=== Task prompt ===
Pictures excluded, output the lines of the data below between the one holding "Instruction: Toggle bold" and the one holding "2576x918 pixels.", inclusive, exactly as they stand.

=== Material supplied ===
^^^^
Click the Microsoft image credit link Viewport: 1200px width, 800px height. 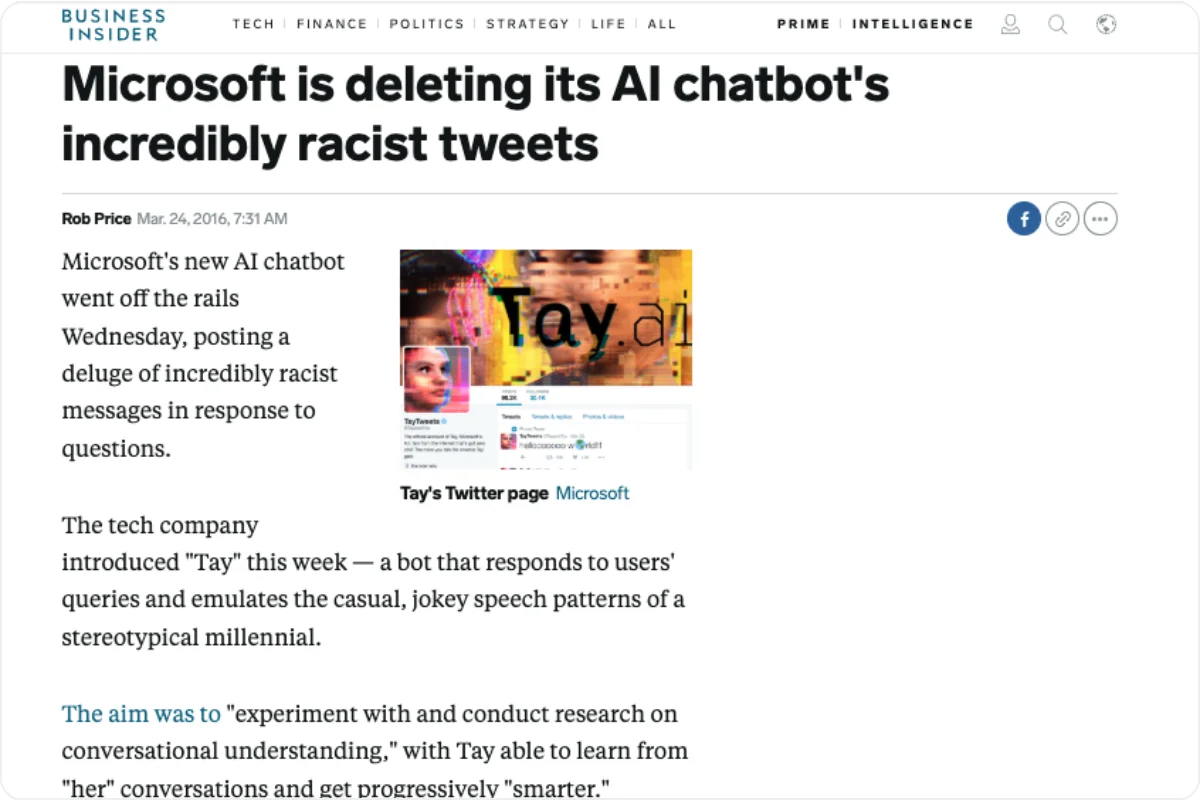click(x=592, y=493)
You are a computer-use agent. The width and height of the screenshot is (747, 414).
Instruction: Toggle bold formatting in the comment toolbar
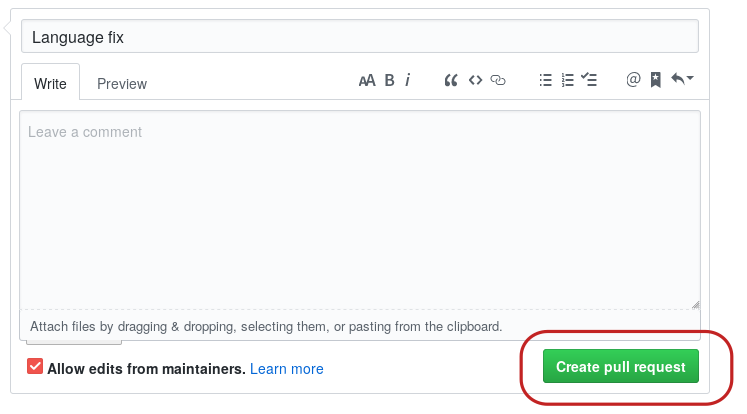(x=390, y=81)
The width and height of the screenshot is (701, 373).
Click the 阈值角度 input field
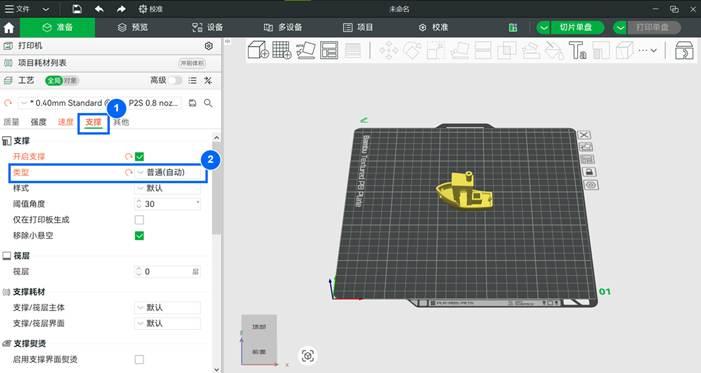(x=168, y=204)
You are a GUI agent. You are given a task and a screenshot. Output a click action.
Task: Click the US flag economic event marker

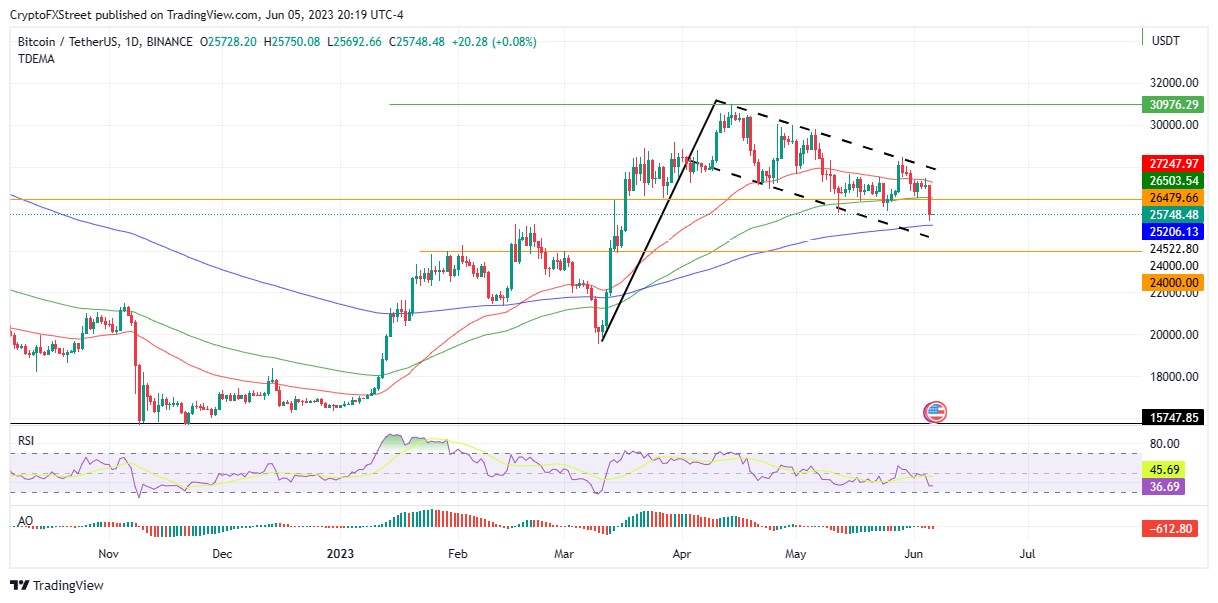(936, 411)
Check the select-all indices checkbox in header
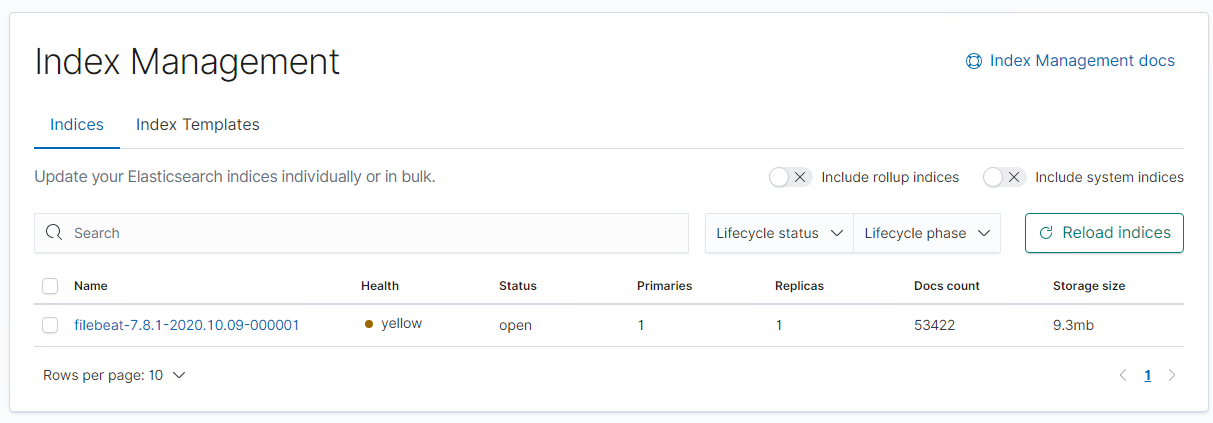Screen dimensions: 1213x423 pos(50,286)
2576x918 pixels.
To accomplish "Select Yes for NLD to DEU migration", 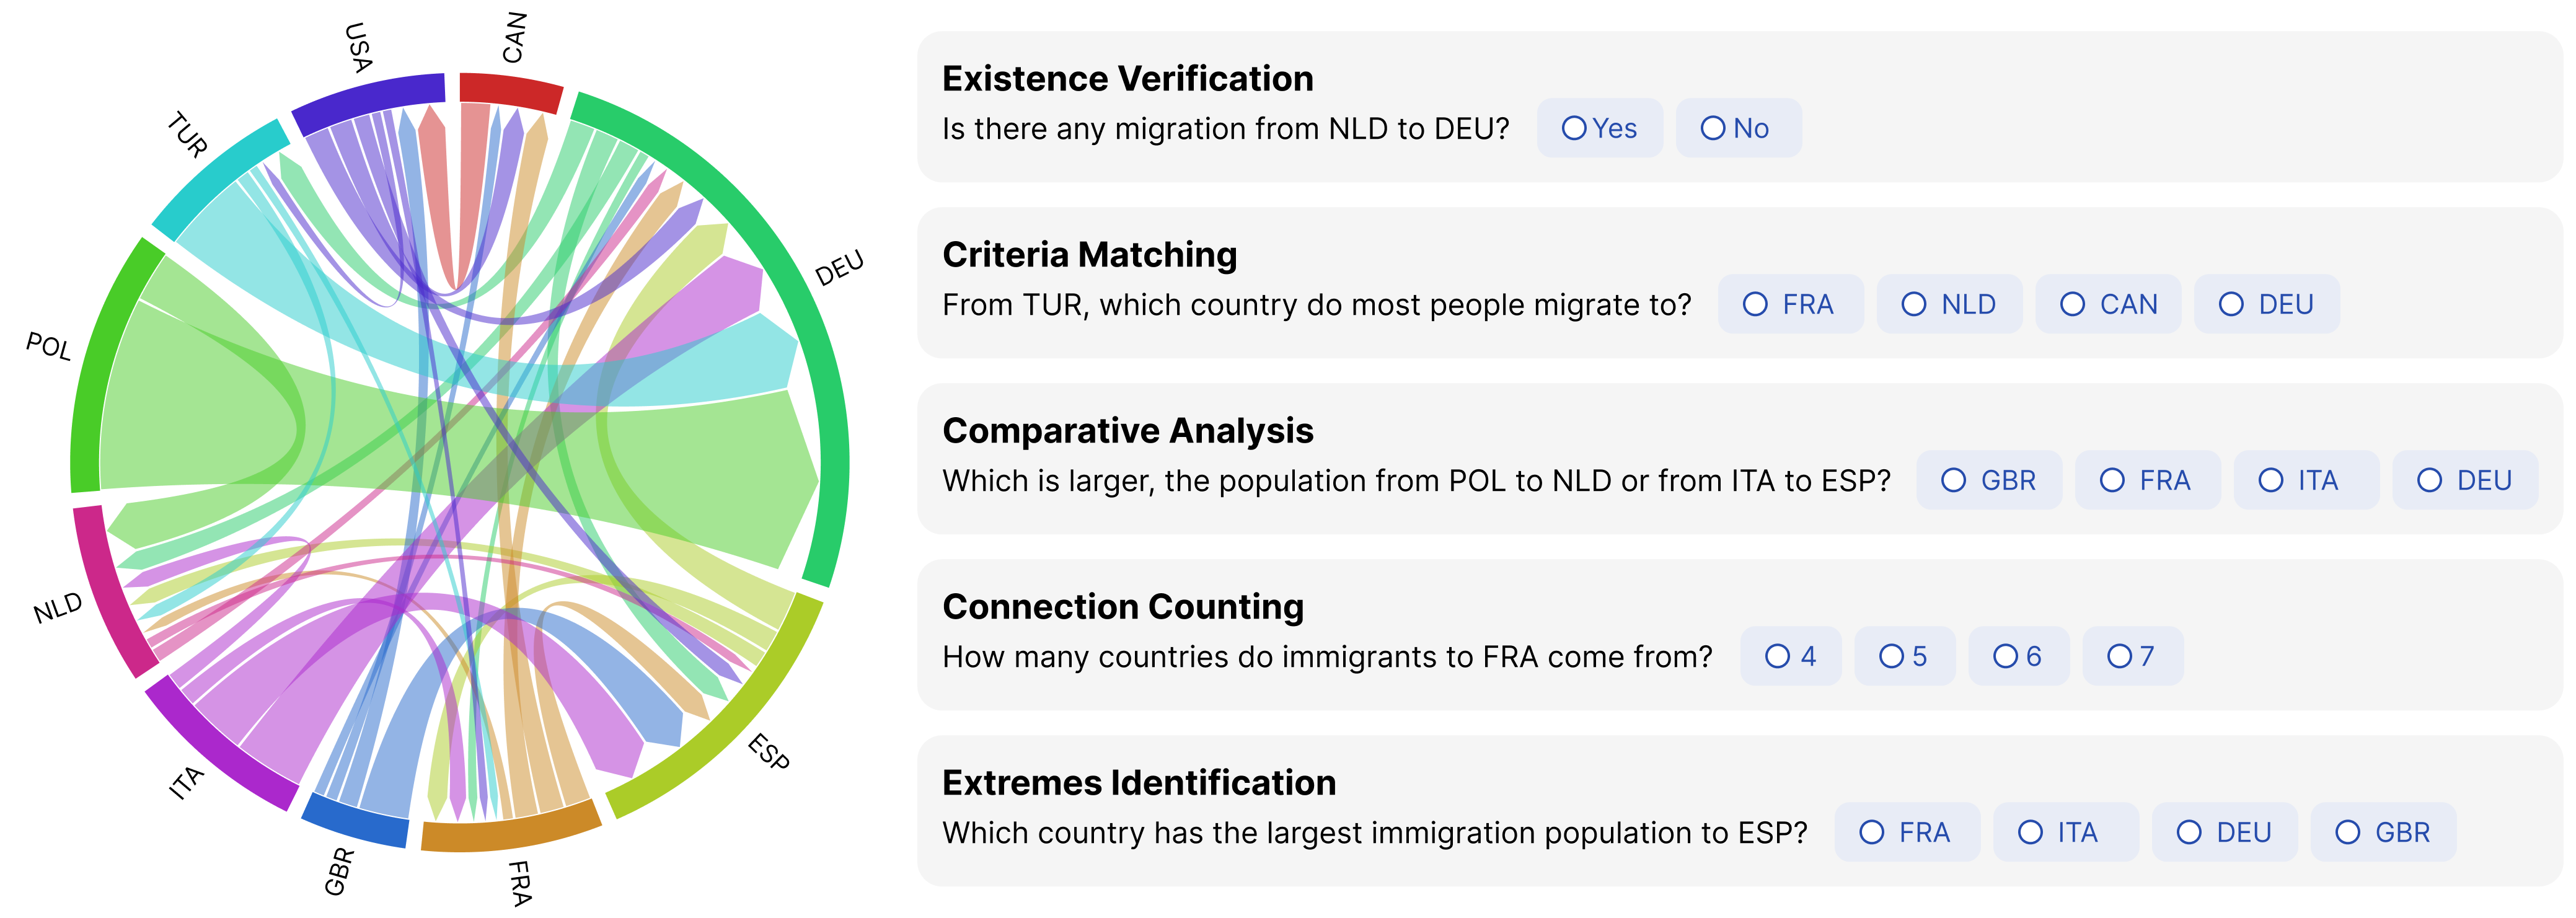I will [1599, 128].
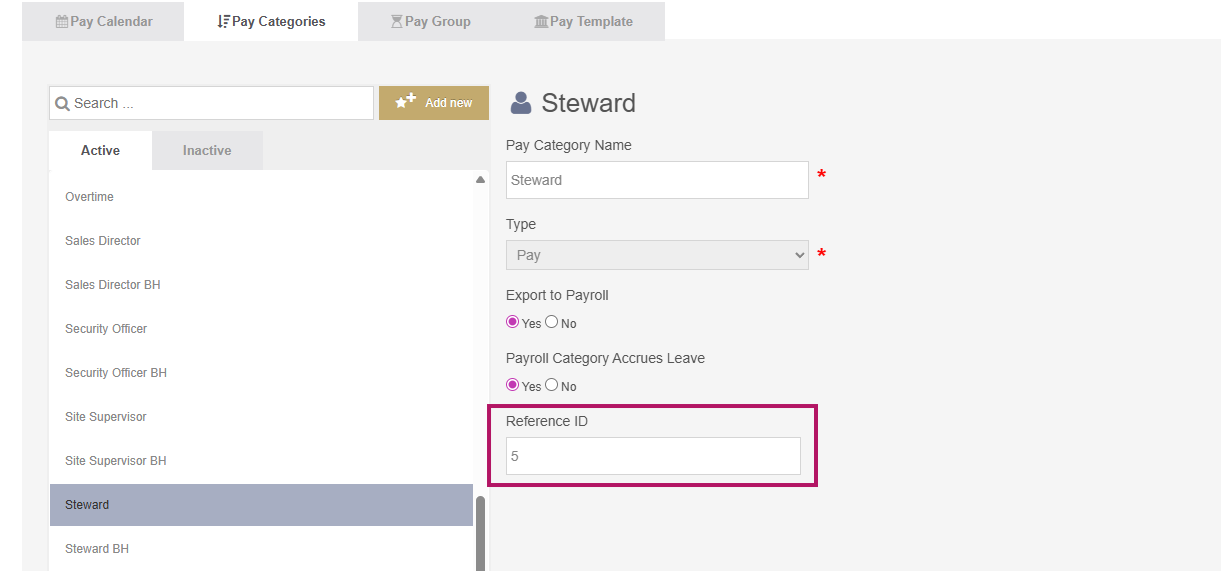Choose Security Officer BH pay category

coord(116,373)
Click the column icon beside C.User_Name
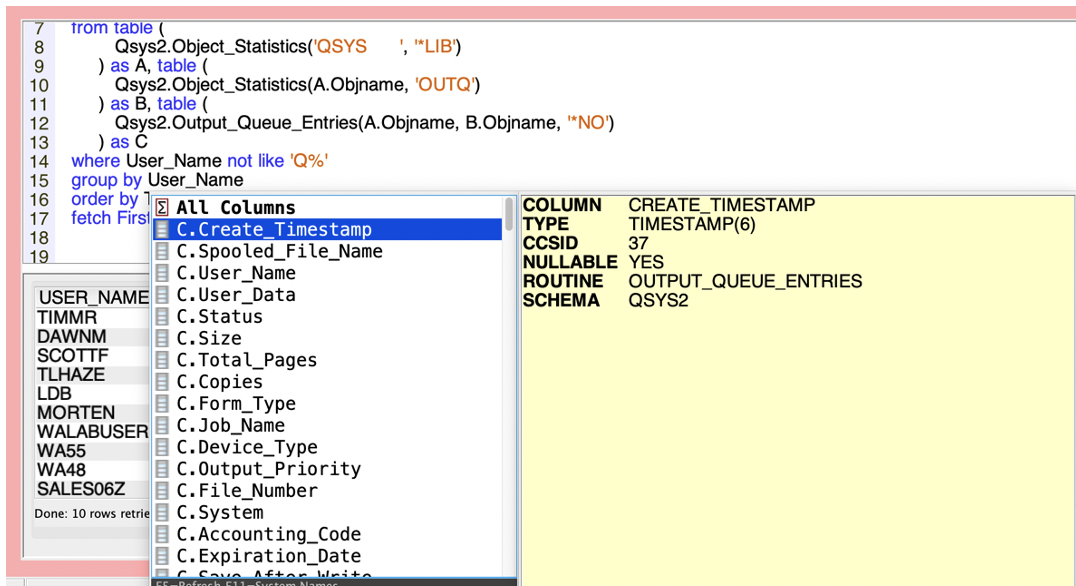1076x586 pixels. (x=161, y=272)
^^^^
=== Reply to the task ===
Instruction: Toggle bold formatting in the comment toolbar
(x=390, y=81)
The width and height of the screenshot is (701, 373).
Click the 阈值角度 input field
(x=168, y=204)
You are a GUI agent. You are given a task and a screenshot. Output a click action.
Task: Click the US flag economic event marker

(936, 411)
Check the select-all indices checkbox in header
Screen dimensions: 1213x423 pos(50,286)
2576x918 pixels.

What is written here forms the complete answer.